# Implicit ALS

_Adapted from [@sophwatts](https://github.com/sophwats/Implicit-ALS)_

We usually consider using ALS on a set of user/product ratings. But what if the data isn't so self explanatory?

### A day trip to the library
Consider, for example, the data collected by a local library. The library records which users took out each books and how long they kept the books before returning them. 

As such, we have no explicit indication that a user liked or disliked the books they took out - Just because you borrowed a book does not mean that you enjoyed it, or even read it.
Furthermore, the missing data is of interest - the fact that a user has not taken out a specific book could indicate that they dislike that genre, or that they haven't been to that section of the library.

Furthermore the same user action could have many different causes. Suppose you withdraw a book three times. That might indicate that you loved the book, but it may also indicate that the book doesn't appeal to you as strongly as some other books you withdrew so you never got round to reading it the first two times.

To make the situation even worse, implicit data is often dirty. For example, a user may withdraw a library book for their child using their account, or they may accidentally pick up a book that was sitting on the counter. 

### The solution
Based on the standard ALS implementation, [Hu et al. (2008)](http://yifanhu.net/PUB/cf.pdf) presented a methodolgy for carrying out ALS when dealing with implicit data. 

The general idea is that we have some recorded observations $r_{u,i}$ denoting the level of interaction user $u$ had with product $i$. For example, if a user $1$ borrowed book $4$ once we may set $r_{1,4}=1$. Alternatively we may wish to allow $r_{u,i}$ to hold information about how many days the book was borrowed for. (There is a lot of freedom in this set up, so we need to make some data specific decisions regarding how we will select $r_{u,i}$).

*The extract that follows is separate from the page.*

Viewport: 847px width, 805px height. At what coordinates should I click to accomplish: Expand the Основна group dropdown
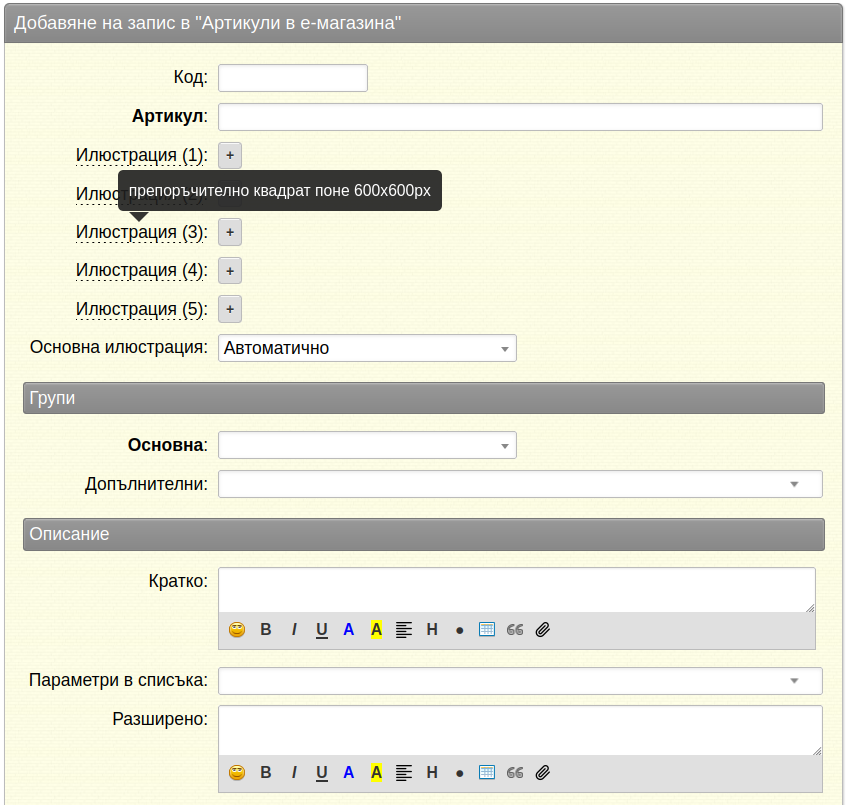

Given the set of observations $r_{u,i}$, a binary indicator $p_{u,i}$ is introduced where:

$ p_{u,i} = \begin{cases} 1 & \mbox{if } r_{i,j}>0 \\
0 & \mbox{otherwise.} \end{cases} $


A confidence parameter $\alpha$ lets the user determine how much importance they wish to place on the recorded $r_{u,i}$. This leads to the introduction of $c_{u,i}$ which we take to be the confidence we have in the strength of user $u$'s reaction to product $i$: 
$c_{u,i} = 1 + \alpha r_{u,i}$.

Let $N_u$ denote the number of users, and $N_p$ denote the number of products. Let $k\in \mathbb{R}^+$ be a user defined number of factors. 
Now, in implicit ALS the goal is to find matrices $X\in \mathbb{R}^{N_u \times k}$ and $Y\in \mathbb{R}^{N_p \times k}$ such that the following cost function is minimised:

$\sum_{u,i} c_{u,i}(p_{u,i}-X_u^T Y_i)^2 + \lambda (\sum_u \| X_u\|^2 + \sum_{i} \| y_u\|^2), $


where
$X_u$ is the $u$th row of X, 
$Y_i$ is the $i$th row of Y,
\lambda is a user defined parameter which prevents overfitting. 

With this minimisation at hand, we are able to recover estimates of $c_{u,i}$, and thus of $r_{u,i}$ for interactions which have not yet occured. 

### Let's get going
We are going to run implicit ALS using the implementation given in the pyspark.mllib.recommendation module. 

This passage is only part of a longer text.